Evaluation of Nosocomial Infections in Reanimation Intensive Care Unit: Analysis of Six Years Surveillance

2020 
Objective: Nosocomial infections (NI) raise costs due to the increased in mortality and long-term hospitalization. There are more NIs in intensive care units (ICU) probably due to invasive procedures. In order to reduce NIs, the most important step in terms of prevention is the identification of the common pathogens with their infection rates among these units. For this purpose, the centers should conduct surveillance studies and often evaluate their data. Methods: We evaluated the infection rates and ratios, between January 1st, 2014 and August 31st, 2019 in Reanimation Intensive Care Unit (ICU) in our hospital. Method of the surveillance was, prospective, active, laboratory and patient based. Results: In our reanimation ICU, 1591 patients were followed up during the study period. 192 NIs were observed in 179 patients on 21,840 intensive care days. NI rate was found to be 11.25 and Infection density rate was found to be 8.20 and their change over the years was examined.

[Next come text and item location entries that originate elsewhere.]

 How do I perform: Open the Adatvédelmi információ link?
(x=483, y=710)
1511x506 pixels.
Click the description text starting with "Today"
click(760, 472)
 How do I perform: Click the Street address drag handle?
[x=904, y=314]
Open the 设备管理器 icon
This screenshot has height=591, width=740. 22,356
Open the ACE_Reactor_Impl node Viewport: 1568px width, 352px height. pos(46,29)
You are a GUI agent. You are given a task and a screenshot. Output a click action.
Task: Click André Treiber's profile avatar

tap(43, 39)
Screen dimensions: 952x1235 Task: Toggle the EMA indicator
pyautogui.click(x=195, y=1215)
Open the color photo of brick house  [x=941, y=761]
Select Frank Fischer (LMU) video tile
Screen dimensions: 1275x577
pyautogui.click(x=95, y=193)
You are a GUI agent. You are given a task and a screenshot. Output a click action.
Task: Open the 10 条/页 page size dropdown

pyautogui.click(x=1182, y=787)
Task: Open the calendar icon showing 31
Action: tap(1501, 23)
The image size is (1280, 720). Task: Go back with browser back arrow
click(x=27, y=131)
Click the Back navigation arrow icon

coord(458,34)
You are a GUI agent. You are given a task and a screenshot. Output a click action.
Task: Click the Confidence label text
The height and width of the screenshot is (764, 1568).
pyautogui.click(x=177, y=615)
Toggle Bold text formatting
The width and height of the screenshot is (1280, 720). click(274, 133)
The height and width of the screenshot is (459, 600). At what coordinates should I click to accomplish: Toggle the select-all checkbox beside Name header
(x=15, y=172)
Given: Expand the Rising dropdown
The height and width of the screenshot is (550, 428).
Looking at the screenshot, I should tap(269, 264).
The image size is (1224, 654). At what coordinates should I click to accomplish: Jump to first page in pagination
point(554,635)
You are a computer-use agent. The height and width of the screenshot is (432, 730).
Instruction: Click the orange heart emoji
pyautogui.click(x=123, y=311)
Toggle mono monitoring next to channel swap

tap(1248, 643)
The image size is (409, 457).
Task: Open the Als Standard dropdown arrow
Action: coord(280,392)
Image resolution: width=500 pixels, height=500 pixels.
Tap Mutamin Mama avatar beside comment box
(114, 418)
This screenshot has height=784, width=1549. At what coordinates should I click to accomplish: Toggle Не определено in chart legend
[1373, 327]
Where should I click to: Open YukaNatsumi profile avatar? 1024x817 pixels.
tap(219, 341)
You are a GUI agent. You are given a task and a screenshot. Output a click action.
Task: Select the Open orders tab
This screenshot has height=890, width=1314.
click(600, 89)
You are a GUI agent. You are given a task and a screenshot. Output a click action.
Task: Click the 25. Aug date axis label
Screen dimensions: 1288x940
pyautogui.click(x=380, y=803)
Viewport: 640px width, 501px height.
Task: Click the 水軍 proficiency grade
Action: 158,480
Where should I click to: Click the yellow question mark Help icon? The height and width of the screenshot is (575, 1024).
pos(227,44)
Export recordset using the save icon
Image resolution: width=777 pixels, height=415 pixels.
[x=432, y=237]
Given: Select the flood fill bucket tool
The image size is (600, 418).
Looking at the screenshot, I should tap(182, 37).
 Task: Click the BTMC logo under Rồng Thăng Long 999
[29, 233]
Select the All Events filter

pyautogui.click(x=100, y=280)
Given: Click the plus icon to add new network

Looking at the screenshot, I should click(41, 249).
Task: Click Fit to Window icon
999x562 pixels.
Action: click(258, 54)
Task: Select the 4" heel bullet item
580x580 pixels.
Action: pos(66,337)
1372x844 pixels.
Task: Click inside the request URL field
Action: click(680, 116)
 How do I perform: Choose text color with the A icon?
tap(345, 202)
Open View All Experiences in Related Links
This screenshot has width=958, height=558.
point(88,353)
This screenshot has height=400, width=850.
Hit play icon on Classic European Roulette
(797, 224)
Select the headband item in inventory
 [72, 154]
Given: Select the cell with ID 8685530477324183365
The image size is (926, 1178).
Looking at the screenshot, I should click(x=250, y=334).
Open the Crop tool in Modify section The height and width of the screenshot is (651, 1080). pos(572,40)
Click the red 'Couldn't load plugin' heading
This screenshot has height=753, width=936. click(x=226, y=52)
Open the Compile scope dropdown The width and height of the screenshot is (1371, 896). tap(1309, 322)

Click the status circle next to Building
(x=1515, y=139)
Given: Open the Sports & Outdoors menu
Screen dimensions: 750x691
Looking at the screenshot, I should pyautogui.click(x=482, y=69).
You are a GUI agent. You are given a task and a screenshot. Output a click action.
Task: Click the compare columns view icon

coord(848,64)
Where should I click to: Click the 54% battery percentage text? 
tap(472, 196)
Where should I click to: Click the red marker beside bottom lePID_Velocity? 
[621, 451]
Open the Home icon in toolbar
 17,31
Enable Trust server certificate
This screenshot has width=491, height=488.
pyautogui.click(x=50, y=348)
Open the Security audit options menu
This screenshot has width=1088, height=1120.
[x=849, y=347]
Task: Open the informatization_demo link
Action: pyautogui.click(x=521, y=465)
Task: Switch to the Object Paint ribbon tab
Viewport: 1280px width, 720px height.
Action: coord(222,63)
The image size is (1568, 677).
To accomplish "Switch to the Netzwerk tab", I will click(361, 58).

Analysis regarding the source of infections revealed that ventilator-related pneumonia (27.08%) and central venous catheter-related blood-stream infection (25.52%) was most commonly observed during the study period. The ventilator usage rate was 0.54 (11.859 ventilator days) and the central venous catheter usage rate was 0.94 (20.566 catheter days) in the study period. Acinetobacter baumannii (n = 96, 50%), Pseudomonas aeruginosa (n = 24, 12.5%) and Klebsiella pneumonia (n = 18, 9.38%) were most commonly isolated.